Equations possess an amazing ability to convey the beauty of our universe in the form of some symbols and operation. And, one such equation that gives a glimpse of the importance of statistical mechanics in astrophysics is the famous Chandrasekhar limit. So, what does the Chandrasekhar limit actually say? Let’s find out!
Meaning of Chandrasekhar Limit
Formulated by the Indian-American astrophysicist Subrahmanyan Chandrasekhar, the Chandrasekhar limit defines a limit on the mass of white dwarf stars. It says that if the mass of a white dwarf exceeds 1.4 solar masses (M☉), it will collapse under its own gravity. Thus 1.4M☉ is the maximum mass of a stable white dwarf star.

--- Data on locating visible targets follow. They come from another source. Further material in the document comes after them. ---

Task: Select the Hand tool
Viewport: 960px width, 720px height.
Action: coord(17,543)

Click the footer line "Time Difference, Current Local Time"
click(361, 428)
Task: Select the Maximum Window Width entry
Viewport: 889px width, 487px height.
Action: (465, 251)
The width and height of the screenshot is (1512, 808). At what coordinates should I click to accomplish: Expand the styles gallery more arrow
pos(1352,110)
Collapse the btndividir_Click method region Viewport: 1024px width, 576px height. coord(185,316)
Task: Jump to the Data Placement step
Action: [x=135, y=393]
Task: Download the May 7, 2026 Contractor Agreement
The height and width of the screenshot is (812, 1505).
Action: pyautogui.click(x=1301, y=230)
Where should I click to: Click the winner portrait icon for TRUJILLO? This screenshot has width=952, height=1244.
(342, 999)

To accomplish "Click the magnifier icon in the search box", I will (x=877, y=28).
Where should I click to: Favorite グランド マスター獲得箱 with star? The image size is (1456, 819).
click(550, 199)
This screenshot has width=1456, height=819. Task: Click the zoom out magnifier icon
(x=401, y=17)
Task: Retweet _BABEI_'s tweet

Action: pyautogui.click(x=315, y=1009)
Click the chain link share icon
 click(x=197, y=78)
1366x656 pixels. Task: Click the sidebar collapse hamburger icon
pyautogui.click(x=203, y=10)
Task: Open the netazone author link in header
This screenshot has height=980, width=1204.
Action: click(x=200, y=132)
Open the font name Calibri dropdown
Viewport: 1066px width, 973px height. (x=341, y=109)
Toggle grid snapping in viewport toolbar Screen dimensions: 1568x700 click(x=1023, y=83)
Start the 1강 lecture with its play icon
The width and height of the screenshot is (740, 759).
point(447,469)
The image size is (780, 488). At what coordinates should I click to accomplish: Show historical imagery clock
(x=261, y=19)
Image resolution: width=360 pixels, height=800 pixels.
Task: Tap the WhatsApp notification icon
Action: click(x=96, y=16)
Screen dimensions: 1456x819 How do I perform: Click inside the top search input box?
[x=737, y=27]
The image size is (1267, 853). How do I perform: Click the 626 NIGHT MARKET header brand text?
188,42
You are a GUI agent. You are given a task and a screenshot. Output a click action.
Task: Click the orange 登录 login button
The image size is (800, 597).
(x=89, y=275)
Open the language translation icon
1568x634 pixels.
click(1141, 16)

To arrive at the Chandrasekhar limit, we first need to answer two important questions: How do stars evolve and how does Pauli’s exclusion principle save the star. We begin with the first question:
How do stars evolve?
I will explain it in the simplest and briefest possible way. To read the entire stellar evolution, you can refer to this article of the Basics of Astrophysics series. A star is a hot ball of plasma. There is a core region in the star that hosts a nuclear fusion reaction. A star spends 90% of its life fusing the most basic nuclear fusion reaction: hydrogen to helium in its core. Such a star is known as the main-sequence star, an example is our Sun. The main characteristic of such a star is that it is in perfect hydrostatic equilibrium. Getting complicated?
Consider this: The star is massive. So massive that it starts collapsing under its own gravity. But what stops the inward gravitational collapse is the outward (gas) pressure of the core nuclear reaction. So the inward gravitational collapse is perfectly balanced by the outward gas pressure and such a star is said to be in hydrostatic equilibrium.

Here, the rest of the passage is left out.